11 Checking assumptions

Learning outcomes

Know what statistical assumptions apply to logistic regression (and GLMs)
Be able to evaluate whether a logistic regression meets the assumptions

11.1 Libraries and functions

Click to expand

R
Python

library(ggResidpanel)
library(performance)

import pandas as pd
from plotnine import *
import statsmodels.api as sm
import statsmodels.formula.api as smf
from scipy.stats import *
import matplotlib.pyplot as plt
import numpy as np
from statsmodels.stats.outliers_influence import variance_inflation_factor
from patsy import dmatrix

11.2 Assumptions

Although generalised linear models do allow us to relax certain assumptions compared to standard linear models (linearity, equality of variance of residuals, and normality of residuals).

However, we cannot relax all of them - some key assumptions still exist.

11.2.1 Assumption 1: Distribution of response variable

Although we don’t expect our response variable \(y\) to be continuous and normally distributed (as we did in linear modelling), we do still expect its distribution to come from the “exponential family” of distributions.

The exponential family

The exponential family contains the following distributions, among others:

normal
exponential
Poisson
Bernoulli
binomial (for fixed number of trials)
chi-squared

You can use a histogram to visualise the distribution of your response variable, but it is typically most useful just to think about the nature of your response variable. For instance, binary variables will follow a Bernoulli distribution, proportional variables follow a binomial distribution, and most count variables will follow a Poisson distribution.

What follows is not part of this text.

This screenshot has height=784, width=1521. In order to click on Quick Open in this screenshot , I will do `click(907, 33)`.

If you have a very unusual variable that doesn’t follow one of these exponential family distributions, however, then a GLM will not be an appropriate choice. In other words, a GLM is not necessarily a magic fix!

11.2.2 Assumption 2: Correct link function

A closely-related assumption to assumption 1 above, is that we have chosen the correct link function for our model.

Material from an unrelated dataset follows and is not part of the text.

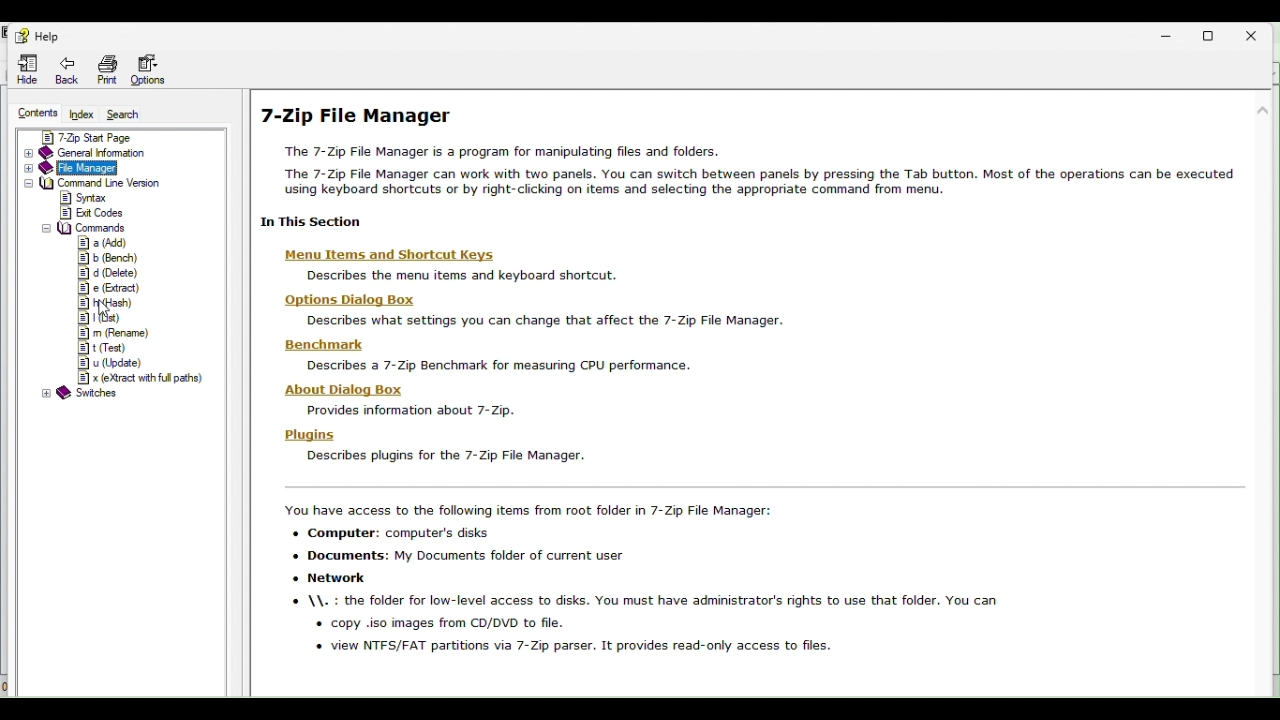 The height and width of the screenshot is (720, 1280). Describe the element at coordinates (110, 166) in the screenshot. I see `File manager` at that location.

If we have done so, then there should be a linear relationship between our transformed model and our response variable; in other words, if we have chosen the right link function, then we have correctly “linearised” our model.

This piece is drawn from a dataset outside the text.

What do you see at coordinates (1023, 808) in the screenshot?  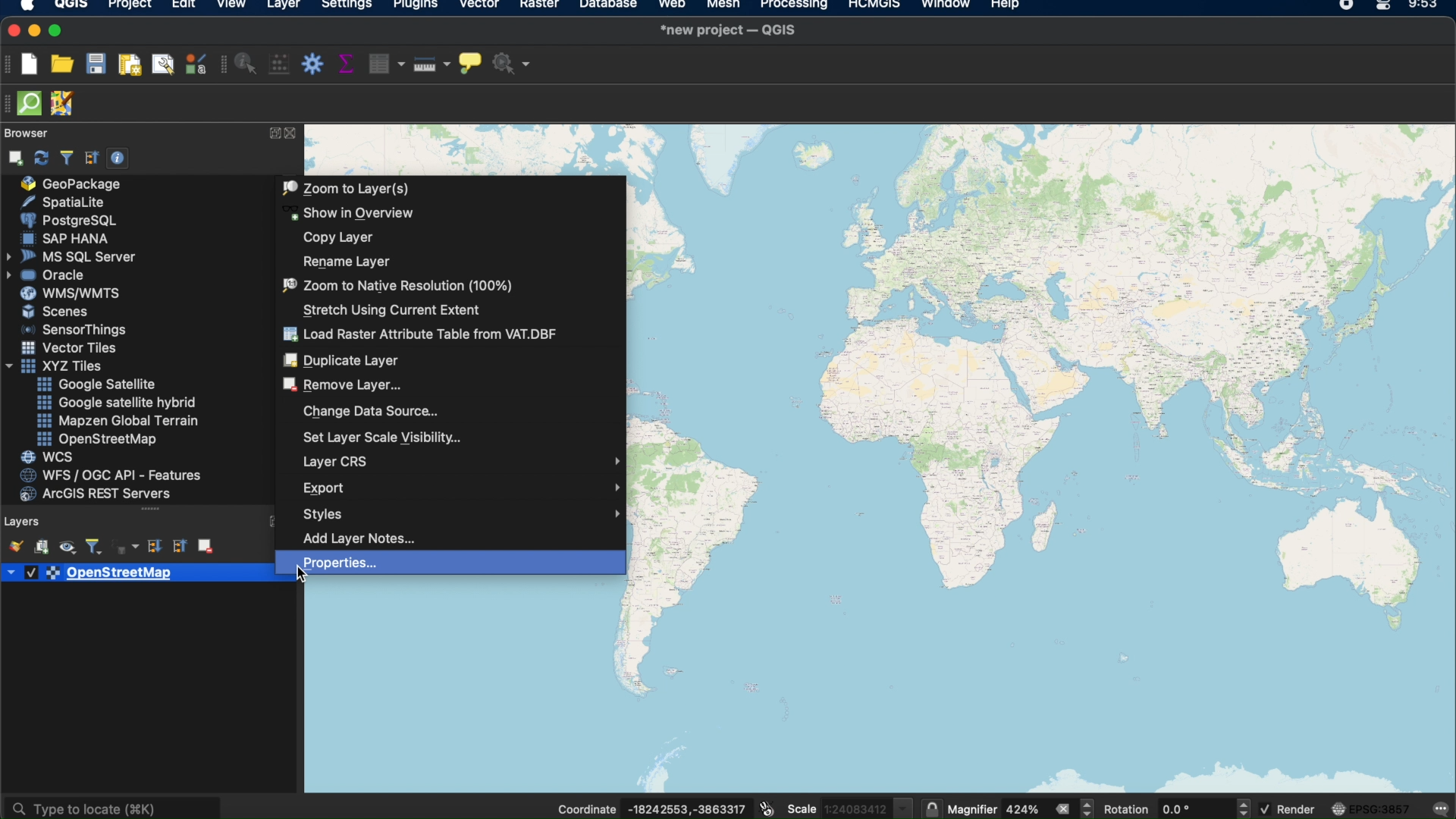 I see `magnifier` at bounding box center [1023, 808].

11.2.3 Assumption 3: Independence

We expect that the each observation or data point in our sample is independent of all the others. Specifically, we expect that our set of \(y\) response variables are independent of one another.

For this to be true, we have to make sure:

that we aren’t treating technical replicates as true/biological replicates;
that we don’t have observations/data points in our sample that are artificially similar to each other (compared to other data points);
that we don’t have any nuisance/confounding variables that create “clusters” or hierarchy in our dataset;
that we haven’t got repeated measures, i.e., multiple measurements/rows per individual in our sample

There is no diagnostic plot for assessing this assumption. To determine whether your data are independent, you need to understand your experimental design.

You might find this page useful if you’re looking for more information on what counts as truly independent data.

11.3 Other features to check

There is a handful of other features or qualities that can affect the quality of model fit, and therefore the quality of the inferences we draw from it.

These are not necessarily “formal” assumptions, but it’s good practice to check for them.

Lack of influential observations

A data point is overly influential, i.e., has high leverage, if removing that point from the dataset would cause large changes in the model coefficients. Data points with high leverage are typically those that don’t follow the same general “trend” as the rest of the data.

Lack of collinearity

Collinearity is when predictor variables are overly/strongly correlated with each other. This can make it very difficult to estimate the right beta coefficients and individual p-values for those predictors.

Dispersion

This is mentioned here for completeness, and as a bit of sizzle for next chapter when we talk about Poisson regression.

We won’t be worrying about dispersion in logistic regression specifically.

If you want more detail, you can skip ahead now to Section 12.6.

11.4 Assessing assumptions & quality

In linear modelling, we rely heavily on visuals to determine whether various assumptions were met.

When checking assumptions and assessing quality of fit for GLMs, we don’t use the panel of diagnostic plots that we used for linear models any more. However, there are some visualisations that can help us, plus several metrics we can calculate from our data or model.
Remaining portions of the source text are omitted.